# Work task 1
Summarize the biography of skier Maryna Antsybor in two sentences.
# Work task 2
Continue the biography of skier Maryna Antsybor from where it stops.

# Extract provided
Ukrainian cross country skier

Maryna Mykolayivna Antsybor (Марина Миколаївна Анцибор, born 10 October 1987, in Konotop, Ukrainian SSR) is a Ukrainian cross country skier who has competed internationally since 2005. She represented Ukraine at the 2010, 2014, and 2018 Winter Olympics. She won a gold and a bronze medal at the 2013 Winter Universiade as well as a silver medal at the 2011 Winter Universiade. . She competed at the 2022 Winter Olympics, in Women's 10 kilometre classical, Women's 30 kilometre freestyle, Women's 15 kilometre skiathlon, Women's sprint, and Women's 4 × 5 kilometre relay.

==Career==
Antsybor started her international career in 2005 when she participated at the 2005 European Youth Olympic Winter Festival in Swiss Monthey and finished 4th in 7.5 km freestyle race and 13th in 5 km classical race. She also took part in three FIS Nordic Junior World Ski Championships between 2005 and 2007, with her best personal result being 7th in 10 km pursuit in Italian Tarvisio in 2007.

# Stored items
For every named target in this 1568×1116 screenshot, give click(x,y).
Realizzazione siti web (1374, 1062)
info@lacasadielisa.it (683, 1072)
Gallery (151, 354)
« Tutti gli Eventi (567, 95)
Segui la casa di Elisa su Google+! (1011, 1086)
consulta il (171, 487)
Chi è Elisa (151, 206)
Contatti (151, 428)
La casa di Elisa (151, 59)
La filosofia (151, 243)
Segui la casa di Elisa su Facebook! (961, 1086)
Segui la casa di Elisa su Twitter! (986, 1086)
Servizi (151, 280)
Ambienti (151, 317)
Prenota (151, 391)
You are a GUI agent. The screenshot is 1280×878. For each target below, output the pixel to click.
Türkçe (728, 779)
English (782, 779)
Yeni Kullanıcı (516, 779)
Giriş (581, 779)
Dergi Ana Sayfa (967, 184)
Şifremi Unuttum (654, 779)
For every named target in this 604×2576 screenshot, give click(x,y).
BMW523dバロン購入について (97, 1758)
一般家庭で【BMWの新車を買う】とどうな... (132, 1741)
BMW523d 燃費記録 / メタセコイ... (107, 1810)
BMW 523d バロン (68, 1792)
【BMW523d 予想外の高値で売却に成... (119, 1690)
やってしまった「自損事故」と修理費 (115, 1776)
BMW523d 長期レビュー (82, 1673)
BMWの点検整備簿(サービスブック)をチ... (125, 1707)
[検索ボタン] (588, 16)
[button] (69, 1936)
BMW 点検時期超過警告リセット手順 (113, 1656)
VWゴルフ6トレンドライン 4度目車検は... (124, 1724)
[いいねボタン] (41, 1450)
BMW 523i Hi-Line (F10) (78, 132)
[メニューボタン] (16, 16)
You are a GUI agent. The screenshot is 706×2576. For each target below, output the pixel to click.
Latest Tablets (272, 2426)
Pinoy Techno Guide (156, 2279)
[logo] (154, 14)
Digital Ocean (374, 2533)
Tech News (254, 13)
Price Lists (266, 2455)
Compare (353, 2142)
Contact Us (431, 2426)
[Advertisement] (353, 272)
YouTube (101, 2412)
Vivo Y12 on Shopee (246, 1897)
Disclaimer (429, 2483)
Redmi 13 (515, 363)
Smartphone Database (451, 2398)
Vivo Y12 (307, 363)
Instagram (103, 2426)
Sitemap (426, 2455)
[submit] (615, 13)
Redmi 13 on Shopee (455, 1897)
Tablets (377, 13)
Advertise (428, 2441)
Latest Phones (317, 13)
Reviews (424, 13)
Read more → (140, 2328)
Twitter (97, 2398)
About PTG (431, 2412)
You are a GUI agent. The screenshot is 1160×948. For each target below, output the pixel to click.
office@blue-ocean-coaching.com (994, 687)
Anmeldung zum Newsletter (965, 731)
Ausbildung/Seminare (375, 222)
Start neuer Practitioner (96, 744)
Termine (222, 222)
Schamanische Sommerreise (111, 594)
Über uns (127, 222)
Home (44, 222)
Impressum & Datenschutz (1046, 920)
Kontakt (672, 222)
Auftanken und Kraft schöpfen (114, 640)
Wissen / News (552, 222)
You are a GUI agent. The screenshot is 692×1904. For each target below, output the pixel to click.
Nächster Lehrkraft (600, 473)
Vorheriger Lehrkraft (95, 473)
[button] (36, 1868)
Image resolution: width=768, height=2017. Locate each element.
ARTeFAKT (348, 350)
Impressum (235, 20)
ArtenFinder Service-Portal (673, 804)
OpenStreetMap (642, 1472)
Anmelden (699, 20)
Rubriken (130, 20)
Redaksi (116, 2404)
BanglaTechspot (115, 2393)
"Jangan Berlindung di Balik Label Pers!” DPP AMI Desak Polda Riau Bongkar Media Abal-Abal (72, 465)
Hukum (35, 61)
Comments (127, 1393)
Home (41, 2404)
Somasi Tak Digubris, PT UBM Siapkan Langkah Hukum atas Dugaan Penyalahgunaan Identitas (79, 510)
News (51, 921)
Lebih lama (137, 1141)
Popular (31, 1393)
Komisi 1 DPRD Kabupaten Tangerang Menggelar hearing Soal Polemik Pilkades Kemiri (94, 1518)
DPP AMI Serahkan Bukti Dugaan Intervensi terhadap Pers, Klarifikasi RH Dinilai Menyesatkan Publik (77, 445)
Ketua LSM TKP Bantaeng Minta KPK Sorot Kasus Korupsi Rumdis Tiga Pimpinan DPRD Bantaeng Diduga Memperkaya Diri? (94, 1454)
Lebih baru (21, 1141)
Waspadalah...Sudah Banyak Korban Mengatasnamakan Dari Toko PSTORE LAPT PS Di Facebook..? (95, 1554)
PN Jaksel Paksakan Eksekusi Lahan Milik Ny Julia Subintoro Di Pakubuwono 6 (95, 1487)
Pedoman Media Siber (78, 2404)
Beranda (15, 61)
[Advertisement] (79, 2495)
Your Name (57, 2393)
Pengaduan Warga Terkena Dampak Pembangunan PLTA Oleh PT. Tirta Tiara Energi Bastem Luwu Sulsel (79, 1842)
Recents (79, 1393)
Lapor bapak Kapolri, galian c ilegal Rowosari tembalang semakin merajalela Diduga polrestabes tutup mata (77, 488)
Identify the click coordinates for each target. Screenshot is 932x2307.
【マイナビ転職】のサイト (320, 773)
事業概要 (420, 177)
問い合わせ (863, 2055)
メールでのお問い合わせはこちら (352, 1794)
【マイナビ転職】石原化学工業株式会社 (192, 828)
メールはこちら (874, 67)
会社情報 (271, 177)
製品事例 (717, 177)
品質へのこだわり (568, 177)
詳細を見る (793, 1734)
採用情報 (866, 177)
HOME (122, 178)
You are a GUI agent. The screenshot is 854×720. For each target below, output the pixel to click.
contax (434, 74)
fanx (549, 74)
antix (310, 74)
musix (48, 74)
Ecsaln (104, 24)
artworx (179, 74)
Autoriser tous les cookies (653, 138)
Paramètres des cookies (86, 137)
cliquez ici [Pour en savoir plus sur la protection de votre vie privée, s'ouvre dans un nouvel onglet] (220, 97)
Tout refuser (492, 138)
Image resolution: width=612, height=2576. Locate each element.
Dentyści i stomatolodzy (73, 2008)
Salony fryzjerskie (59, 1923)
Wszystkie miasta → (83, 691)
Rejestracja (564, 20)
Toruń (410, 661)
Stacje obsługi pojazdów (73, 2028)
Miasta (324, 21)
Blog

# Exercise result 1
Maryna Mykolayivna Antsybor, born on 10 October 1987 in Konotop, is a Ukrainian cross country skier who has competed internationally since 2005 and represented Ukraine at the 2010, 2014, 2018, and 2022 Winter Olympics. She won a gold and a bronze medal at the 2013 Winter Universiade and a silver at the 2011 Winter Universiade, and her international career began at the 2005 European Youth Olympic Winter Festival, where she finished 4th in the 7.5 km freestyle.

# Exercise result 2
She debuted at World Cup on December 1, 2007, in Finnish Kuusamo where she finished 61st in classical sprint. That season, she had three Top-30 results and earned her first World Cup points. As of January 2022, Antsybor's best World Cup individual finish was 19th at a 7.6 km event in Liberec, Czech Republic, on December 16, 2008, and best World Cup team finishes were 11th in team relay in Lahti, Finland, on January 24, 2021 (together with Kaminska, Olekh, and Kovalova), and in Gällivare, Sweden, on November 21, 2010 (together with Nesterenko, Hryhorenko, and Shevchenko).

At the 2010 Winter Olympics in Vancouver, she finished 14th in the 4 × 5 km relay (together with Zavalii, Hryhorenko, and Shevchenko), 15th in the team sprint (together with Hryhorenko), and 37th in the 10 km events. Antsybor also competed in the 7.5 km + 7.5 km double pursuit event, but did not finish.

She competed at the 2014 Winter Olympics in Sochi where she was 47th in skiathlon, 35th in mass start, 12th in relay (together with Antypenko, Hryhorenko, and Shevchenko) and 34th in sprint.

Antsybor was nominated for Ukrainian national team at the 2018 Winter Olympics in Pyeongchang. She was 46th in 10 km individual race, 53rd in skiathlon, 56th in sprint, and 19th in team sprint (together with Antypenko).

In 2022, Maryna Antsybor was nominated for her fourth Winter Games in Beijing.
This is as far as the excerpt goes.